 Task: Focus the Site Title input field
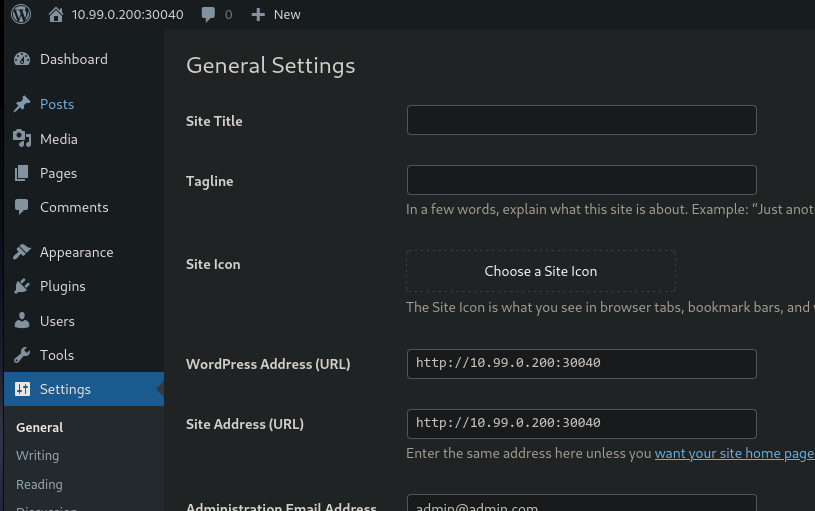click(582, 120)
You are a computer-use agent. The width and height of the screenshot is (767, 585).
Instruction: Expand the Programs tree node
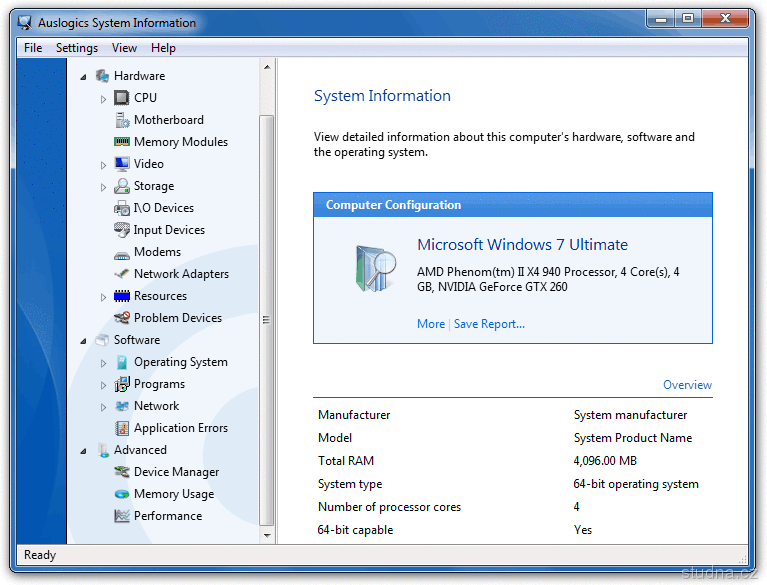pyautogui.click(x=103, y=384)
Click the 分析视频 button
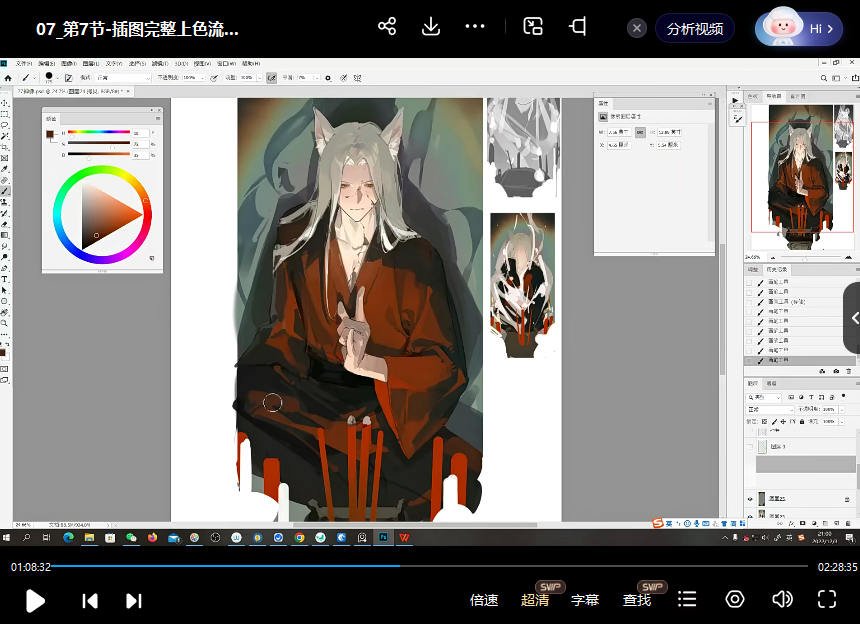This screenshot has width=860, height=624. point(696,28)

########################################

YOUR OBJECTIVE: All of the data is to be reproduced exactly, with the pictures left out.

RESULT:
 Task: Focus the Site Title input field
click(582, 120)
You are a computer-use agent. The width and height of the screenshot is (767, 585).
Instruction: Expand the Programs tree node
pyautogui.click(x=103, y=384)
Click the 分析视频 button
This screenshot has width=860, height=624. point(696,28)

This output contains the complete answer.